The women's basketball team at UCLA had one of the best home records in the country this season. But on the road?
Not so much.
Which is why Coach Cori Close looked at the heavy highway traffic that delayed her team's arrival for Friday's practice at Webster Bank Arena as an omen more than an inconvenience.
"I did feel right at home, having the 405 right next to where I am," said Close, who team was 15-1 in Westwood and 11-7 everywhere else.
But a 20-mile traffic jam is just one of many obstacles the Bruins have had to overcome to make it to the Sweet 16 of an NCAA women's basketball tournament for the first time since 1999. To keep that magical season alive, UCLA (26-8) must now beat powerful Texas (30-4) in Saturday's Bridgeport Regional semifinals.
Connecticut (34-0), the three-time defending national champion, meets Mississippi State (28-7) in Saturday's first semifinal.
Texas figures to have both experience and momentum on its side since it is playing in the NCAA's final 16 for the second consecutive season and won its previous two tournament games by 62 points combined. Plus, it beat UCLA by 10 points in their most recent meeting last season.
However the Bruins have grown since then, winning 26 games in a season for the second time since Close came to UCLA in 2011. Only one other women's coach in school history has had two 26-win seasons.
"There's a lot of basketball tradition at UCLA," Close said. "And it hasn't been on the women's side."
That may be changing. Last spring the Bruins won the NIT, just the second national title in the history of the women's program and the first since 1978's AIAW championship, four years before the NCAA added a women's competition. They also enter Saturday's semifinal with eight consecutive postseason wins; only UConn, with 20, has more.
"This is what they came to UCLA to do," Close said of her players. "They really wanted to take this program to places it's never been, to accomplish things that have not been accomplished and to do it in an uncommon way."
Texas poses a new challenge for the Bruins, starting with 6-foot-7 senior center Imani Boyette, who attended the private Windward School in Los Angeles alongside UCLA's Jordin Canada. Boyette, ninth in the country with 101 blocked shots, also played with UCLA's Kacy Swain and against the Bruins' Lajahna Drummer and Kari Korver growing up.

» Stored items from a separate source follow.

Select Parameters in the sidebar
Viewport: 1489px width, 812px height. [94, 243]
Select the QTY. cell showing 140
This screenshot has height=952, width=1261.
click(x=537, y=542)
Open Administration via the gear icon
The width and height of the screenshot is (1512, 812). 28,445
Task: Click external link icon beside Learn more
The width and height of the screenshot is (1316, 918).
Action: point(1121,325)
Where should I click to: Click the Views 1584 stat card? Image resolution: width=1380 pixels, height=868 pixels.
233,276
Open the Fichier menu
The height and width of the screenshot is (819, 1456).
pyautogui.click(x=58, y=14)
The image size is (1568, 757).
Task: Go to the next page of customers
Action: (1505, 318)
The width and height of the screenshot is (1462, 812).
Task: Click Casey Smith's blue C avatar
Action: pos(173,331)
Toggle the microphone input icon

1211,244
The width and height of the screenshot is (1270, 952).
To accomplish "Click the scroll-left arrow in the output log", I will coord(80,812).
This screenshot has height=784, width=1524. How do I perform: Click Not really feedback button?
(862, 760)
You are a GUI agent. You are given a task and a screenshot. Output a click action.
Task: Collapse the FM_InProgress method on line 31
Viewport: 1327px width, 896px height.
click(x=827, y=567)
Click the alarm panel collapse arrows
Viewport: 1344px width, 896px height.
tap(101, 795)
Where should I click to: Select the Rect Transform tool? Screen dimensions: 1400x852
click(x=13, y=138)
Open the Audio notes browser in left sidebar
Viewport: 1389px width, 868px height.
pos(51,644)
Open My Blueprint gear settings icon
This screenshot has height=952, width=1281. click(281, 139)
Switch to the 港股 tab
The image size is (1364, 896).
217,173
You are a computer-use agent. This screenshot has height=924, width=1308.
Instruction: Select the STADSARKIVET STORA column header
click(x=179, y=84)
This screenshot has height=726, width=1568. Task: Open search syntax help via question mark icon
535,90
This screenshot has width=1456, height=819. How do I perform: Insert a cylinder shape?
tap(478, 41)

That familiarity makes Boyette seem less intimidating, Canada said.
"Playing with her in high school, I've definitely seen — obviously everybody makes mistakes," she said. "It's just being able to take advantage of those moments."
The biggest chore for Texas and its stout defense will be stopping Canada and Nirra Fields, who combined for 31.2 points a game, leading a fast-paced offense that averaged 74.1 points a night.
In the first semifinal, top-ranked UConn puts its 71-game win streak on the line against a program that is 0-10 in games against a No. 1 team.
"I think everybody in the country that has a heartbeat understands what you're dealing with," Mississippi State Coach Vic Schaefer said.
But UConn senior Breanna Stewart, who is seeking her fourth straight NCAA championship, said the Huskies aren't resting on past accomplishments.
"Right now we're just chasing one [title]," said Stewart, who is averaging a team-high 19.2 points per game and ranks fourth in the nation with 115 blocks. "This is our senior year, the biggest year of our career. And we want to make sure it's the best one."